### Task description
Rewrite the listing below, swapping each "Where should I click to" for "Where do I tap to" and leaving everything else the same.

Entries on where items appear
::::::::
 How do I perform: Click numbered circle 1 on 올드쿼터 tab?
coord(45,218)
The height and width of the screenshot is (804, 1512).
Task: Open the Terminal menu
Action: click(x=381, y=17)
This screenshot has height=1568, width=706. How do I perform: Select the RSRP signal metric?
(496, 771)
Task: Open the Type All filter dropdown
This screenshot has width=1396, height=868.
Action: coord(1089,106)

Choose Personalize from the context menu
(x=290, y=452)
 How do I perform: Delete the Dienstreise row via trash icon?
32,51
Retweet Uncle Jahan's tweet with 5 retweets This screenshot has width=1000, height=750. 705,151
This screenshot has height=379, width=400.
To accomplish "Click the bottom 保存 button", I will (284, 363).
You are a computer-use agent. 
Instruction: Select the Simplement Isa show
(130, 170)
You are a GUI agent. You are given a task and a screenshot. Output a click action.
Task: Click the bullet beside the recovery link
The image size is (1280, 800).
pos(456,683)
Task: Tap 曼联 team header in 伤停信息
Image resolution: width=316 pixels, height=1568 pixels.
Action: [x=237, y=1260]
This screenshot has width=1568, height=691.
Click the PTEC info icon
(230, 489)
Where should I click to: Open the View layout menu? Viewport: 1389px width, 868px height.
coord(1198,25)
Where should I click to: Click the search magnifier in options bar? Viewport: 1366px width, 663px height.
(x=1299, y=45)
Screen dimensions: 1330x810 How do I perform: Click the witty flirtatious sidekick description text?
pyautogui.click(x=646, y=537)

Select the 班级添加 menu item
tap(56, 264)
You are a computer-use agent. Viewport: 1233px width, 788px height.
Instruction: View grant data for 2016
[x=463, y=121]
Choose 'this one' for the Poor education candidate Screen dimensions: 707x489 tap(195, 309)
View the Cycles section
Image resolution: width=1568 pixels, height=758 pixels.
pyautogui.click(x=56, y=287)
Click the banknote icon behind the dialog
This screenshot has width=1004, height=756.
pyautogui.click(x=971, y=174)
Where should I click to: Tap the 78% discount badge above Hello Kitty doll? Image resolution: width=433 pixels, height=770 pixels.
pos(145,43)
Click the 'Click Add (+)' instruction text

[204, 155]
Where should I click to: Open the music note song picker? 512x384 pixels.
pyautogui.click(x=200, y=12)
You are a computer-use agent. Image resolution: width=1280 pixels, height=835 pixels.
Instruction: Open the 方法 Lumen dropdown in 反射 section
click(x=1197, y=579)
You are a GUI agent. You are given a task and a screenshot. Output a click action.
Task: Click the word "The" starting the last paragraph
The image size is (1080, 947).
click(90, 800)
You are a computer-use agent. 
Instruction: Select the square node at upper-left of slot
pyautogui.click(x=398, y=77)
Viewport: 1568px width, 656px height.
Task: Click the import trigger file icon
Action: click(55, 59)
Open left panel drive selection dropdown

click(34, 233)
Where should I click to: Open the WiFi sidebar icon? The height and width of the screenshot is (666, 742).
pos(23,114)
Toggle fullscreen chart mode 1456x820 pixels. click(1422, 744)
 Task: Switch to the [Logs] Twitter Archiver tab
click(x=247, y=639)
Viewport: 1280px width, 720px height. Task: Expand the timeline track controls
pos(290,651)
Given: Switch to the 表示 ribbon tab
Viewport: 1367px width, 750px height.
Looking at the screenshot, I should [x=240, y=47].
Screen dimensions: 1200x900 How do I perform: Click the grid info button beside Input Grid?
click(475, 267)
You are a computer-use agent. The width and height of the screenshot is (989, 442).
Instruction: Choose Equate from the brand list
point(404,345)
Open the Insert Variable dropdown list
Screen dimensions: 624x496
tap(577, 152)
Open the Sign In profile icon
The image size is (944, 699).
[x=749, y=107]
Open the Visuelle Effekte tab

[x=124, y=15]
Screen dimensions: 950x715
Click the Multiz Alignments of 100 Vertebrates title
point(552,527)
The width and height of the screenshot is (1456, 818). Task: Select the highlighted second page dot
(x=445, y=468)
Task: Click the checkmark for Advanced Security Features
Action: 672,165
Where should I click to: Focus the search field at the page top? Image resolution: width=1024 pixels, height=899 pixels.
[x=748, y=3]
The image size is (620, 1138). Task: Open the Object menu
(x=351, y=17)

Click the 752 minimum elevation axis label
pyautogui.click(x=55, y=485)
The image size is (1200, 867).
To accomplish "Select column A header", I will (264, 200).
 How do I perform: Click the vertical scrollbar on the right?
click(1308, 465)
::::::::
### Task result
 How do I perform: Click numbered circle 1 on 올드쿼터 tab?
coord(45,218)
The height and width of the screenshot is (804, 1512).
Task: Open the Terminal menu
Action: click(x=381, y=17)
This screenshot has height=1568, width=706. How do I perform: Select the RSRP signal metric?
(496, 771)
Task: Open the Type All filter dropdown
This screenshot has width=1396, height=868.
Action: coord(1089,106)

Choose Personalize from the context menu
(x=290, y=452)
 How do I perform: Delete the Dienstreise row via trash icon?
32,51
Retweet Uncle Jahan's tweet with 5 retweets This screenshot has width=1000, height=750. 705,151
This screenshot has height=379, width=400.
To accomplish "Click the bottom 保存 button", I will (284, 363).
You are a computer-use agent. 
Instruction: Select the Simplement Isa show
(130, 170)
You are a GUI agent. You are given a task and a screenshot. Output a click action.
Task: Click the bullet beside the recovery link
The image size is (1280, 800).
pos(456,683)
Task: Tap 曼联 team header in 伤停信息
Image resolution: width=316 pixels, height=1568 pixels.
Action: [x=237, y=1260]
This screenshot has width=1568, height=691.
Click the PTEC info icon
(230, 489)
Where do I tap to: Open the View layout menu? Viewport: 1389px width, 868px height.
coord(1198,25)
Where do I tap to: Click the search magnifier in options bar? Viewport: 1366px width, 663px height.
(x=1299, y=45)
Screen dimensions: 1330x810 How do I perform: Click the witty flirtatious sidekick description text?
pyautogui.click(x=646, y=537)

Select the 班级添加 menu item
tap(56, 264)
You are a computer-use agent. Viewport: 1233px width, 788px height.
Instruction: View grant data for 2016
[x=463, y=121]
Choose 'this one' for the Poor education candidate Screen dimensions: 707x489 tap(195, 309)
View the Cycles section
Image resolution: width=1568 pixels, height=758 pixels.
pyautogui.click(x=56, y=287)
Click the banknote icon behind the dialog
This screenshot has width=1004, height=756.
pyautogui.click(x=971, y=174)
Where do I tap to: Tap the 78% discount badge above Hello Kitty doll? Image resolution: width=433 pixels, height=770 pixels.
pos(145,43)
Click the 'Click Add (+)' instruction text

[204, 155]
Where do I tap to: Open the music note song picker? 512x384 pixels.
pyautogui.click(x=200, y=12)
You are a computer-use agent. Image resolution: width=1280 pixels, height=835 pixels.
Instruction: Open the 方法 Lumen dropdown in 反射 section
click(x=1197, y=579)
You are a GUI agent. You are given a task and a screenshot. Output a click action.
Task: Click the word "The" starting the last paragraph
The image size is (1080, 947).
click(90, 800)
You are a computer-use agent. 
Instruction: Select the square node at upper-left of slot
pyautogui.click(x=398, y=77)
Viewport: 1568px width, 656px height.
Task: Click the import trigger file icon
Action: click(55, 59)
Open left panel drive selection dropdown

click(34, 233)
Where do I tap to: Open the WiFi sidebar icon? The height and width of the screenshot is (666, 742).
pos(23,114)
Toggle fullscreen chart mode 1456x820 pixels. click(1422, 744)
 Task: Switch to the [Logs] Twitter Archiver tab
click(x=247, y=639)
Viewport: 1280px width, 720px height. Task: Expand the timeline track controls
pos(290,651)
Given: Switch to the 表示 ribbon tab
Viewport: 1367px width, 750px height.
Looking at the screenshot, I should [x=240, y=47].
Screen dimensions: 1200x900 How do I perform: Click the grid info button beside Input Grid?
click(475, 267)
You are a computer-use agent. The width and height of the screenshot is (989, 442).
Instruction: Choose Equate from the brand list
point(404,345)
Open the Insert Variable dropdown list
Screen dimensions: 624x496
tap(577, 152)
Open the Sign In profile icon
The image size is (944, 699).
[x=749, y=107]
Open the Visuelle Effekte tab

[x=124, y=15]
Screen dimensions: 950x715
Click the Multiz Alignments of 100 Vertebrates title
point(552,527)
The width and height of the screenshot is (1456, 818). Task: Select the highlighted second page dot
(x=445, y=468)
Task: Click the checkmark for Advanced Security Features
Action: 672,165
Where do I tap to: Focus the search field at the page top? Image resolution: width=1024 pixels, height=899 pixels.
[x=748, y=3]
The image size is (620, 1138). Task: Open the Object menu
(x=351, y=17)

Click the 752 minimum elevation axis label
pyautogui.click(x=55, y=485)
The image size is (1200, 867).
To accomplish "Select column A header", I will (264, 200).
 How do I perform: Click the vertical scrollbar on the right?
click(1308, 465)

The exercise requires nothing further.